## [To be done]
(a) List the steps the mayoral spokesperson's statement in the commentary on the Rizzo statue says renovating Paine Plaza will take time to complete.
(b) Answer these questions from the commentary on the Rizzo statue:
(i) How much did Kenney say moving the statue would cost?
(ii) When was the RFQ for the Paine Plaza redesign issued?
(iii) On what date does the primary election take place?

==== Page excerpt ====

So why were the Flyers so quick to take action on the Kate Smith statue while our city’s leaders drag their feet on the Rizzo statue? I asked Mayor Jim Kenney about the Rizzo statue in a 2018 radio interview. He told me that moving the statue would cost $100,000. When I pointed out that $100,000 was a tiny fraction of the $4.3 billion budget for FY 2018, Kenney promised that he would move the statue. With the mayoral primaries less than one month away, Kenney still hasn’t done so.

I followed up with the mayor’s office to see if anything had changed since my interview with Kenney, and received the following statement from mayoral spokesperson Lauren Cox. “The City has previously stated that the removal of the Rizzo statue would be tied to the re-envisioning of Paine Plaza. Renovating Paine Plaza – like LOVE Park and Dilworth Park – will take time to bid, plan, design, contract, and begin construction. An RFQ for the Paine Plaza redesign was issued in the fall of 2018, and we are moving forward with the first phase of the project, which will include a structural assessment of the Plaza.”

All that means that the Rizzo statue will not be moved before the primary election takes place on May 21.

Faced with a similar issue, the Flyers didn’t make promises or initiate a lengthy process. They took action, and they explained why. Kate Smith’s early songs contained “lyrics and sentiments that are incompatible with the values of our organization, and evoke painful and unacceptable themes,” the team’s statement said.

In other words, the Flyers saw a problem with race and they dealt with it immediately. They did so even though hockey is overwhelmingly white, even though the sport has few black fans, and even though some of the team’s followers were angered by the move.

==== Material ====

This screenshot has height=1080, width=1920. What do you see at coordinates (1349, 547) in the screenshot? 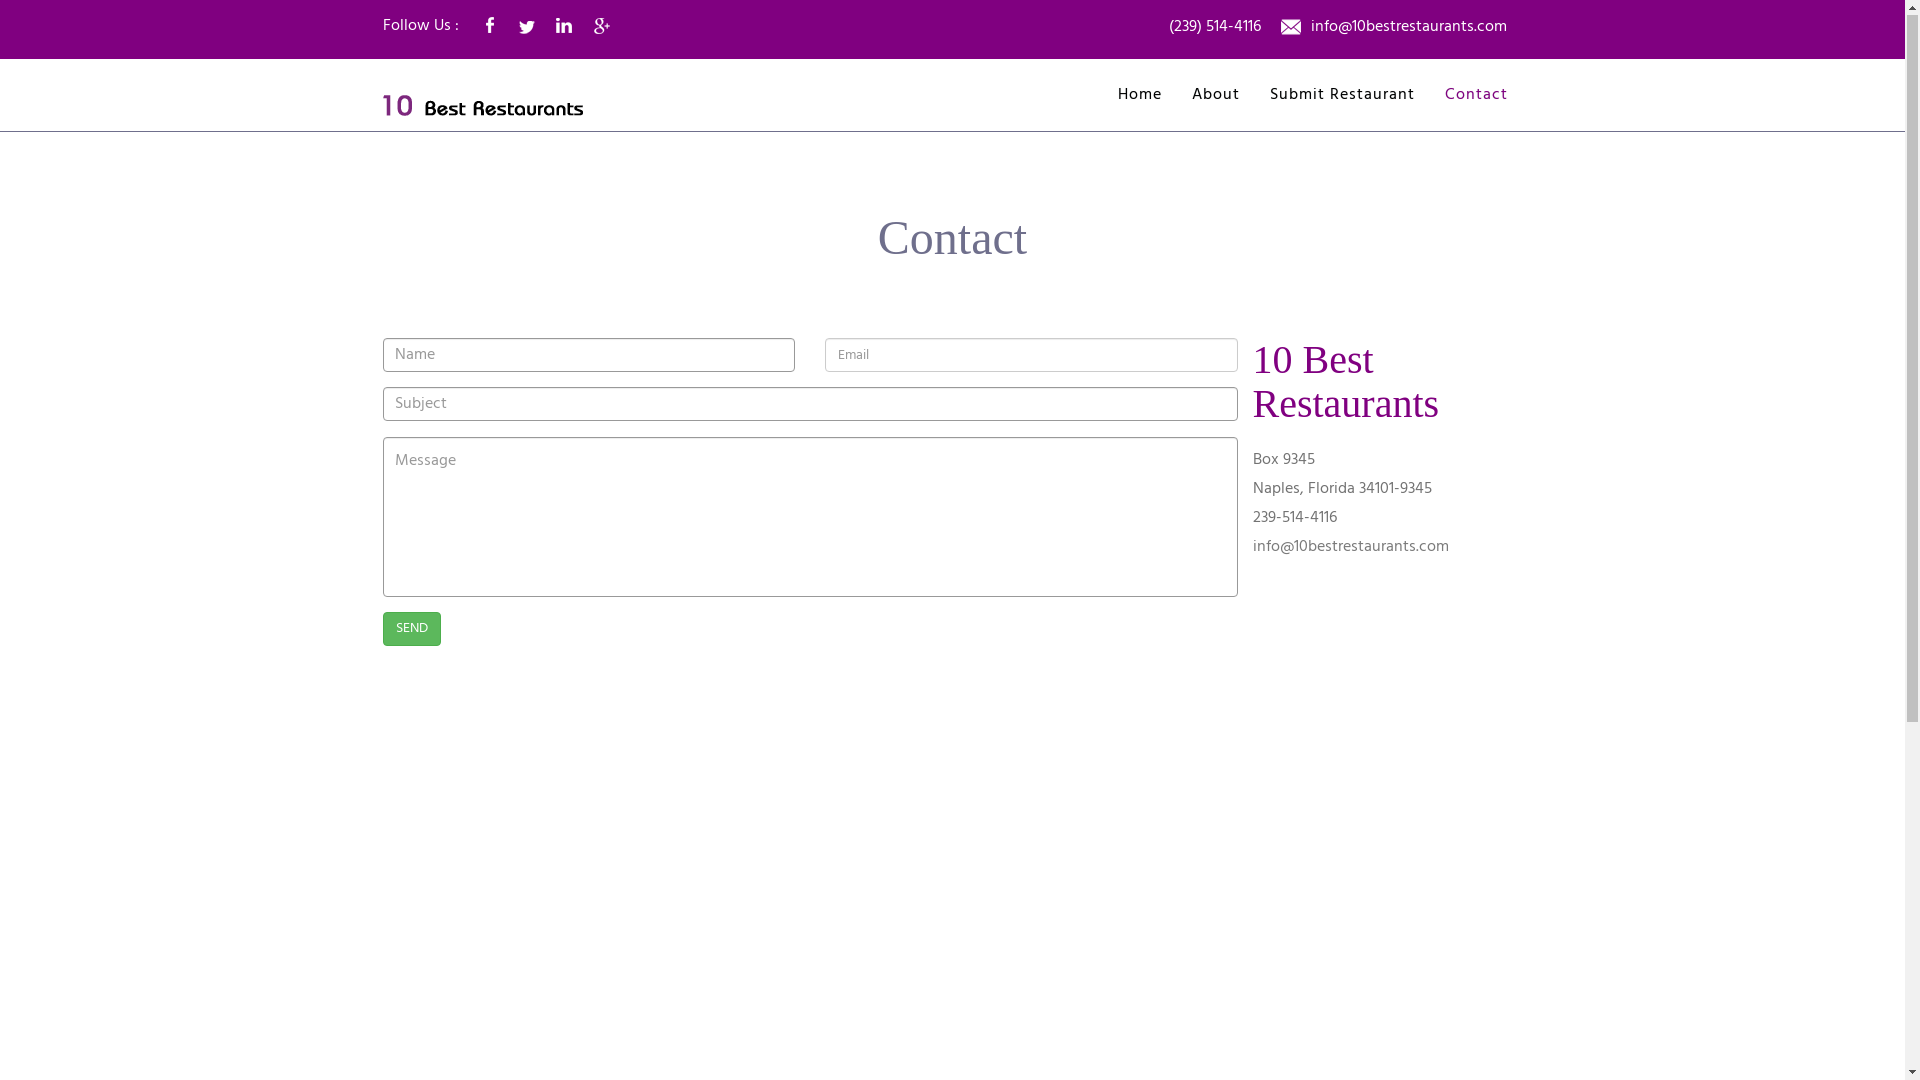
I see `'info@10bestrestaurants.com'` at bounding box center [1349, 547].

====

## [Correct answers]
(a) bid, plan, design, contract, begin construction

(b)
(i) $100,000
(ii) In the fall of 2018
(iii) May 21